> **Aim of the task**
The data below has to be returned exactly, down to the last character.

> **Dataset excerpts**
##########
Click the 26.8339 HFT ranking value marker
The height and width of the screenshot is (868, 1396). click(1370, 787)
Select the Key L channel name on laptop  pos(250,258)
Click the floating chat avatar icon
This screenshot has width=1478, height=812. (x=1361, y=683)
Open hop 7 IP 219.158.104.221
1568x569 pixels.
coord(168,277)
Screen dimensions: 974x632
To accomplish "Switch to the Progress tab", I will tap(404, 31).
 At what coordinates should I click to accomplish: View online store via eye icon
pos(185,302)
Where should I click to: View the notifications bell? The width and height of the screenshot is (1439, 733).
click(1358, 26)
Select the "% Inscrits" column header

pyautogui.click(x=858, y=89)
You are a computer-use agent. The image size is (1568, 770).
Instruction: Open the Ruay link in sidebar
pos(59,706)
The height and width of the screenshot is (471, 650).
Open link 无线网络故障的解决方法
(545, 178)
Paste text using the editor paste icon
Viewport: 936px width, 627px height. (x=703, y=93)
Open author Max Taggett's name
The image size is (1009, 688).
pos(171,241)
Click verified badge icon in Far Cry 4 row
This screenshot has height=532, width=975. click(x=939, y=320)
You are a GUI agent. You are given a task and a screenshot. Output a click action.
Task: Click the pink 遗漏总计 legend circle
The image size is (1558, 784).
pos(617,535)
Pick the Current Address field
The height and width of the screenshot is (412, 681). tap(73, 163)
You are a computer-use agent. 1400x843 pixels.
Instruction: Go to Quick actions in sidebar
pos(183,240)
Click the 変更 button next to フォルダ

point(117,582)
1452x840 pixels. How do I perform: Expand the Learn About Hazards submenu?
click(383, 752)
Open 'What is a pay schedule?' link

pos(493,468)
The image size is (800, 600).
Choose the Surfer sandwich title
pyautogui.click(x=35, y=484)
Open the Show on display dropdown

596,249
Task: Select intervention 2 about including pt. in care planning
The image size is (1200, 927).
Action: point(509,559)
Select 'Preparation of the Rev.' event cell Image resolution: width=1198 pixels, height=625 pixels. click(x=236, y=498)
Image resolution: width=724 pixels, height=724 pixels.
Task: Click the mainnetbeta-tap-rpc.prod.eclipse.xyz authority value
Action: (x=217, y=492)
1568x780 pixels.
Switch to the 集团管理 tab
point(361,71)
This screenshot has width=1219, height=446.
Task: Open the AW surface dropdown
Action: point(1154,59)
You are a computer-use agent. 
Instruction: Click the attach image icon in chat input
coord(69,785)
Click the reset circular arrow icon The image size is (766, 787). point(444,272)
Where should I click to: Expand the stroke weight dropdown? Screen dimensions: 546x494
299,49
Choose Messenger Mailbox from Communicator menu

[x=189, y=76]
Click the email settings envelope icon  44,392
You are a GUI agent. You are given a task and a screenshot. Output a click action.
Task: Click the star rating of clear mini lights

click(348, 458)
##########
> **The completed task**
Click the 26.8339 HFT ranking value marker
The height and width of the screenshot is (868, 1396). click(1370, 787)
Select the Key L channel name on laptop  pos(250,258)
Click the floating chat avatar icon
This screenshot has width=1478, height=812. (x=1361, y=683)
Open hop 7 IP 219.158.104.221
1568x569 pixels.
coord(168,277)
Screen dimensions: 974x632
To accomplish "Switch to the Progress tab", I will tap(404, 31).
 At what coordinates should I click to accomplish: View online store via eye icon
pos(185,302)
Where should I click to: View the notifications bell? The width and height of the screenshot is (1439, 733).
click(1358, 26)
Select the "% Inscrits" column header

pyautogui.click(x=858, y=89)
You are a computer-use agent. The image size is (1568, 770).
Instruction: Open the Ruay link in sidebar
pos(59,706)
The height and width of the screenshot is (471, 650).
Open link 无线网络故障的解决方法
(545, 178)
Paste text using the editor paste icon
Viewport: 936px width, 627px height. (x=703, y=93)
Open author Max Taggett's name
The image size is (1009, 688).
pos(171,241)
Click verified badge icon in Far Cry 4 row
This screenshot has height=532, width=975. click(x=939, y=320)
You are a GUI agent. You are given a task and a screenshot. Output a click action.
Task: Click the pink 遗漏总计 legend circle
The image size is (1558, 784).
pos(617,535)
Pick the Current Address field
The height and width of the screenshot is (412, 681). tap(73, 163)
You are a computer-use agent. 1400x843 pixels.
Instruction: Go to Quick actions in sidebar
pos(183,240)
Click the 変更 button next to フォルダ

point(117,582)
1452x840 pixels. How do I perform: Expand the Learn About Hazards submenu?
click(383, 752)
Open 'What is a pay schedule?' link

pos(493,468)
The image size is (800, 600).
Choose the Surfer sandwich title
pyautogui.click(x=35, y=484)
Open the Show on display dropdown

596,249
Task: Select intervention 2 about including pt. in care planning
The image size is (1200, 927).
Action: point(509,559)
Select 'Preparation of the Rev.' event cell Image resolution: width=1198 pixels, height=625 pixels. click(x=236, y=498)
Image resolution: width=724 pixels, height=724 pixels.
Task: Click the mainnetbeta-tap-rpc.prod.eclipse.xyz authority value
Action: (x=217, y=492)
1568x780 pixels.
Switch to the 集团管理 tab
point(361,71)
This screenshot has width=1219, height=446.
Task: Open the AW surface dropdown
Action: point(1154,59)
You are a computer-use agent. 
Instruction: Click the attach image icon in chat input
coord(69,785)
Click the reset circular arrow icon The image size is (766, 787). point(444,272)
Where should I click to: Expand the stroke weight dropdown? Screen dimensions: 546x494
299,49
Choose Messenger Mailbox from Communicator menu

[x=189, y=76]
Click the email settings envelope icon  44,392
You are a GUI agent. You are given a task and a screenshot. Output a click action.
Task: Click the star rating of clear mini lights

click(348, 458)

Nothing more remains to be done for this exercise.